Crow's breathing was slow and measured. The dog's inhalations were quick and sharp, her lip curling back over her teeth, her legs moving as if she were chasing rabbits in her dreams. Crow wrapped himself around the twitching dog, nurturing even in his sleep. Tess took off her clothes and took her place behind Crow, joining in their conga line. She began to fall asleep, only to jerk awake at the sound of a car moving slowly through the alley. She got up, looked out the window, snorted down a quick whiff of bourbon. Back in bed, she had barely surrendered to the not unpleasant mix of hot flesh and warm fur when the phone rang, waking everyone entwined there.

"Hello," Crow whispered dreamily to her, as she reached over him to pick up the phone. He squeezed her thigh in welcome.

"Hello?" Jack Sterling's voice came over the line, tentative and shy.

"Yeah," she said to both men, a little groggy from being right on the edge of sleep.

"I'm sorry to call you at home, but I admit I couldn't wait. Did you talk to Lea Wynkowski?" Crow rolled toward her and pushed his leg between hers, as if trying to warm himself.

"Yes, I did talk to her," Tess said, feeling a rush of shame as she recalled her heartless trick.

"Does she blame the paper? Does she think we killed her husband?"

What was it about Jack Sterling that made her want to say whatever he longed to hear? "Right now, the only person she really seems to blame is Wink."

"Did he call her before he…did what he did?"

She was fully awake now. "No, the last time she talked to him was Friday. And he was in a pretty good mood then. Said he thought the deal would still go through." She glanced at Crow, who was looking at her expectantly, the way Esskay sometimes stared at the kitchen table, even when there was no food on it. "She didn't even know about the story until Sunday night."

"I guess that's something. Although even if she absolves us, I'm not sure I can. Did she say anything else? Anything at all? Don't spare my feelings, Tess."

"Nothing, really.

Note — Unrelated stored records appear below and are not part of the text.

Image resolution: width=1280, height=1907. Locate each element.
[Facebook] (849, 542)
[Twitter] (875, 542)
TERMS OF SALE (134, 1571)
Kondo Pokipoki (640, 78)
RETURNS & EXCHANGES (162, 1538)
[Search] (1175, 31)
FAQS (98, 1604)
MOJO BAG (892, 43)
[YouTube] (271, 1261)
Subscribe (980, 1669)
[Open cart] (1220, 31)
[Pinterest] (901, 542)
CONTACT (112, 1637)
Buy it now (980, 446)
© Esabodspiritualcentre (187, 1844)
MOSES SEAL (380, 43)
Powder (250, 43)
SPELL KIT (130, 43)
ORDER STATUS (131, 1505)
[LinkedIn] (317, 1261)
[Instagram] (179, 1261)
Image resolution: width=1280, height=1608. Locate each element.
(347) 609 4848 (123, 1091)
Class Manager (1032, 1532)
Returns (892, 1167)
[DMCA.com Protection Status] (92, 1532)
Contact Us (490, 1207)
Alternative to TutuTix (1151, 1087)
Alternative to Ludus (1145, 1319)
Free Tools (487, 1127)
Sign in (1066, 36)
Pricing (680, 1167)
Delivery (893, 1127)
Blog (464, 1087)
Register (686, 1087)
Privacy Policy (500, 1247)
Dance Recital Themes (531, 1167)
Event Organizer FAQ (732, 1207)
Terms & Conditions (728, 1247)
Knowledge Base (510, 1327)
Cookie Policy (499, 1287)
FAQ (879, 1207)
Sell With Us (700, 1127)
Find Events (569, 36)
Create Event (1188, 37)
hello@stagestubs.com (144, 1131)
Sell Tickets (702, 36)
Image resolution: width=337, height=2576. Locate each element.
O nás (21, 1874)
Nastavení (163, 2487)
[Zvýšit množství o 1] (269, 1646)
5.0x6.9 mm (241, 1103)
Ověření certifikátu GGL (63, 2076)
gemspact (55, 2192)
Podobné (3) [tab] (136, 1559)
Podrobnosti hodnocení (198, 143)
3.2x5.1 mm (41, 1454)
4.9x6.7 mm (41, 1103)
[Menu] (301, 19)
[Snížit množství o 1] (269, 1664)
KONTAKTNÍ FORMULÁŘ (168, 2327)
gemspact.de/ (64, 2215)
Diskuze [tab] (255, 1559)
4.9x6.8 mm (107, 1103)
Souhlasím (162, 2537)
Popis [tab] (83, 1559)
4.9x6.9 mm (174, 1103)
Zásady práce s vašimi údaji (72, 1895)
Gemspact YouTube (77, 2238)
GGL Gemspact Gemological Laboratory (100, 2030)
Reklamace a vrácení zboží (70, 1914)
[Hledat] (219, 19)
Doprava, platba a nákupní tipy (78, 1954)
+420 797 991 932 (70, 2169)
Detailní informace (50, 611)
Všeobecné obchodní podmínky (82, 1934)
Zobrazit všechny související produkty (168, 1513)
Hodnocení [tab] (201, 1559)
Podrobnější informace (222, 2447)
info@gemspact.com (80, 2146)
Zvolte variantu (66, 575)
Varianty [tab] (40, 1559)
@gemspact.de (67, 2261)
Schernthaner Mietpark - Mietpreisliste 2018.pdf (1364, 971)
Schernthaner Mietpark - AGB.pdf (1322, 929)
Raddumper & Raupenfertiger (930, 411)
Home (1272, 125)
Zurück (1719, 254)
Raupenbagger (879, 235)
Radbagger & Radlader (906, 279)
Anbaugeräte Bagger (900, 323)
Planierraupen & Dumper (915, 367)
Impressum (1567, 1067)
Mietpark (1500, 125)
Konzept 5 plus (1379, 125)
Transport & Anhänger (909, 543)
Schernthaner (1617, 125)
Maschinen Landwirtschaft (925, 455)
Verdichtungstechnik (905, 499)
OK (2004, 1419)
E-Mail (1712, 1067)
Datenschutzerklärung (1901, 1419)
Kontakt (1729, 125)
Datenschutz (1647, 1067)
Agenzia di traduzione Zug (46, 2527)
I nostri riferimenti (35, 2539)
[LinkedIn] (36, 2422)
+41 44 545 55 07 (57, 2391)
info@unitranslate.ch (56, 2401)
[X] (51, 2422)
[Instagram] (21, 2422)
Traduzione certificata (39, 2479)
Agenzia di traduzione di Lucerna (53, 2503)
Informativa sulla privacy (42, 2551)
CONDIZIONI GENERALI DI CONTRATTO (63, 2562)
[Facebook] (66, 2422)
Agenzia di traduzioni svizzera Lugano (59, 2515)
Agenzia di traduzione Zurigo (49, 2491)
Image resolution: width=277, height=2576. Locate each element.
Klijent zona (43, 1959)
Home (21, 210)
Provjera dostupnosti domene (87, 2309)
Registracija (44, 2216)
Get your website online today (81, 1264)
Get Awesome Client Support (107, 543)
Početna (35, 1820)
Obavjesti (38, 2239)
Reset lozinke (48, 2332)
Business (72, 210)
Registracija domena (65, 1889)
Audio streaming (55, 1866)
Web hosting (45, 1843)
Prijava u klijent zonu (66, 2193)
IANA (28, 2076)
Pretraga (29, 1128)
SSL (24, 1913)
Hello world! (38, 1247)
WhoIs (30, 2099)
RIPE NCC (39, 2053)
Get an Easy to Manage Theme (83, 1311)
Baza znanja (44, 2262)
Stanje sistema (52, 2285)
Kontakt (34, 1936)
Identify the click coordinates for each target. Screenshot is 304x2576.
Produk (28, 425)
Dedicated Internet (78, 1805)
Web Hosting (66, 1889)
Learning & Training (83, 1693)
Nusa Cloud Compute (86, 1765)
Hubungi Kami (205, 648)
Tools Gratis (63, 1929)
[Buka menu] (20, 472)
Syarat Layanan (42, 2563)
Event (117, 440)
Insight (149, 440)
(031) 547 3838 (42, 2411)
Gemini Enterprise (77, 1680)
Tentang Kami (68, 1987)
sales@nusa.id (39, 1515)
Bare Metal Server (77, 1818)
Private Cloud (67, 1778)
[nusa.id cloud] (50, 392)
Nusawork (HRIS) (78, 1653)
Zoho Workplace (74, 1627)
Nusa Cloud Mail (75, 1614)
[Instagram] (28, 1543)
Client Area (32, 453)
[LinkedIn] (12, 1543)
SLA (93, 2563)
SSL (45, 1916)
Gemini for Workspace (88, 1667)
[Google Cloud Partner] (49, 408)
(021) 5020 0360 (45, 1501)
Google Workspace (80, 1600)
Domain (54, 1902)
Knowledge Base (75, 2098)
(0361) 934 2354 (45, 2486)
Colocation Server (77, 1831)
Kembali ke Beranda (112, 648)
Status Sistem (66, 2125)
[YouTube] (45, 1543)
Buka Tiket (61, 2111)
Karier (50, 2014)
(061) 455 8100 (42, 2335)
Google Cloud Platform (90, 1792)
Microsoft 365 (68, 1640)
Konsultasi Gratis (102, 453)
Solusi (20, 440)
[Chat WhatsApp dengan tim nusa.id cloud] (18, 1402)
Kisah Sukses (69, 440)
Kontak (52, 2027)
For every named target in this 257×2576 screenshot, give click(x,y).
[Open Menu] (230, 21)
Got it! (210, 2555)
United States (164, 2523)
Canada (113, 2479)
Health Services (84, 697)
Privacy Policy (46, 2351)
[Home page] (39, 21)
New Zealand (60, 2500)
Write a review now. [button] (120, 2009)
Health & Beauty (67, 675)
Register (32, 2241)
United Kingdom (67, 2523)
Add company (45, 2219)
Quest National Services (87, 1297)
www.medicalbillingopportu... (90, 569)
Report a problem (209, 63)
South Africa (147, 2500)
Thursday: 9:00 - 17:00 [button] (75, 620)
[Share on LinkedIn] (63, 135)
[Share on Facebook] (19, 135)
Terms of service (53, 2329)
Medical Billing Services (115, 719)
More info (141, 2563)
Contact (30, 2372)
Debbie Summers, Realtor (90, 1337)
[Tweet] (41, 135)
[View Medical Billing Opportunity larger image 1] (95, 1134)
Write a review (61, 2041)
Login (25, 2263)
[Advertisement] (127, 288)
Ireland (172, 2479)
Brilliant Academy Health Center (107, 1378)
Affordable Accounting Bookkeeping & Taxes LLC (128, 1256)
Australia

Did I do okay? Or does this mean I have to go back to sitting in that office six hours a day?"

Sterling laughed. "You do whatever you like. I told Colleen I've given you a special assignment." His voice changed, warming a shade. "Tess?"

"Hmmmm?"

"You sounded hoarse when I called, as if you were sleeping. Are you in bed?"

"Uh-huh."

He hesitated. "Are you alone?"

Again, she told him what she assumed he wanted to hear, what she wanted him to want to hear. "Uh-huh."

"Go back to sleep, Nancy Drew." He hung up the phone, as did Tess. But she did not go back to sleep. It was only 7 o'clock. She rolled into Crow, and they made love like an old married couple, quickly and silently, with small, efficient movements that barely rocked the bed. Esskay slept on, undisturbed by their rhythms, still chasing rabbits.

When they were finished, Crow put on his jeans and went whistling into the kitchen to prepare everyone's supper. Tess, who had never been a stare-at-the-ceiling sort, found herself studying the old-fashioned light fixture over her bed as if she had never seen it before. Something worrisome was skulking around the edges of her mind. Not one thing. Three things.

One: the men in the salmon-under-shit car wanted Esskay, whom Spike expected her to protect. She had to find a safe place for the dog, someplace with no connection to Spike. Then she had to make Tommy tell her whatever he knew.

Two: she and Crow, usually so conscientious, had forgotten the whole safe sex routine tonight.

And three: she hadn't thought about this until now, because she had been thinking about Jack Sterling all along.